São oito e pouco da manhã e eu já estou atrasadíssima pro Leblon, com as amigas me cobrando no grupo porque a malhação de hoje precisa ser relâmpago. Quarta-feira lotada, viagem chegando, e eu tentando resolver academia, cabelo e vida em três horas. Foi nesse corre contra o relógio que o telefone tocou com a fofoca do dia, e olha que coincidência danada.
Lucas Paquetá saiu do gramado visivelmente abatido depois de sentir a coxa na vitória contra o Japão.
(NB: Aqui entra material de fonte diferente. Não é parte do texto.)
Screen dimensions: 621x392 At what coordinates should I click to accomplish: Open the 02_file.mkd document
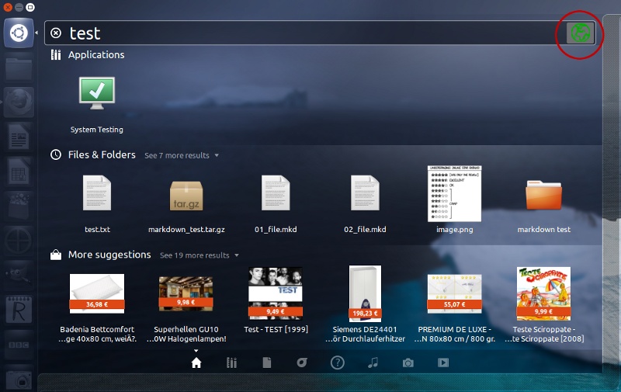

Depois dos exames veio o diagnóstico de lesão de grau dois, e o menino, fiel ao estilo dele, publicou uma mensagem cheia de fé nas redes, citando trecho bíblico e fechando com aquele “vamos juntos até o fim, bora Brasil” que já virou estampa de bandeira em torcedor emotivo.

O bastidor, porém, é bem menos poético. A ideia inicial era de um mês de tratamento, prazo que praticamente enterraria qualquer chance dele voltar a jogar nesta Copa do Mundo. A comissão técnica não se conformou e mandou o rapaz pros Estados Unidos, numa tentativa de cortar esse tempo pela metade e deixar o camisa 20 pronto pelo menos pra uma eventual semifinal.

O Flamengo acompanha cada exame de longe, sem meter a colher, e os departamentos médicos do clube e da Seleção Brasileira andam trocando figurinha sobre a recuperação. Se o Brasil cair antes do retorno dele, Paquetá volta pro tratamento no Ninho do Urubu e assiste ao resto da Copa como torcedor de sofá, igual milhões de brasileiros.
A própria Seleção Brasileira trata a volta dele como improvável, mas ninguém quer fechar a porta caso o time chegue na decisão. Eu que estou entrando no jamaile agora, com o cronômetro correndo pra pegar o voo, sei bem o que é apostar numa recuperação impossível contra o relógio. Só que a minha pressa é pra pegar mala, e a dele é pra pegar uma vaga na história.